Like his subject, pioneering photographer Diane Arbus, director Steven Shainberg relishes the dirty little secrets that arguably make us human. He did that with twisted romance Secretary and ventures into similar territory with Fur. It's tagged as 'An Imaginary Portrait Of Diane Arbus' because only the peripheral details are true. The rest is fairytale - Nicole Kidman in an adult version of Alice Through The Looking Glass - and while not entirely convincing, it is engaging.
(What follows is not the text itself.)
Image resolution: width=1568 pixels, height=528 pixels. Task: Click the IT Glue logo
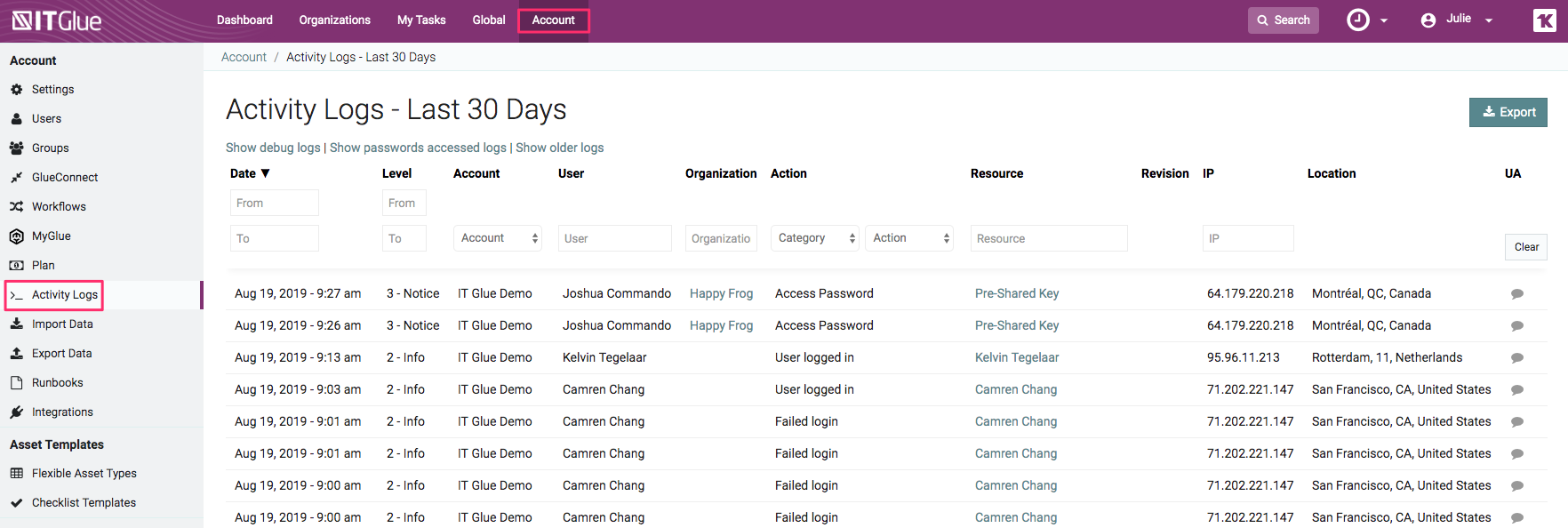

Arbus is introduced as the sort of buttoned-down housewife that graced magazine covers in 1958 - the year the story is set. Chances are her husband (Ty Burrell) photographed those covers, but it's an idea of womanhood that Arbus finds oppressive. Kidman portrays that contained hysteria with brilliant efficiency; unfortunately Shainberg weighs her down with some clumsy moments, eg literally bursting out of her dress on the terrace of her New York apartment.
"A PROVOCATIVE PORTRAIT"
In doing so, she catches the eye of a mysterious neighbour who eventually reveals himself as an ex-sideshow 'freak'. Actually it's Robert Downey Jr staring soulfully out through a curtain of hair that sheaths his entire face and body. Still, his humanity shines through and keeps the story grounded as love blossoms. It's a provocative portrait, but more than that, an imaginative and sweet natured examination of Arbus' fascination with society's outsiders. The pace is rather too leisurely, however, and a late foray into soapy melodrama threatens to shatter the carefully constructed Looking Glass world. Certainly the film isn't without its flaws. Then again, perfection is in the eye of beholder.
Fur is released in UK cinemas on Friday 16th March 2007.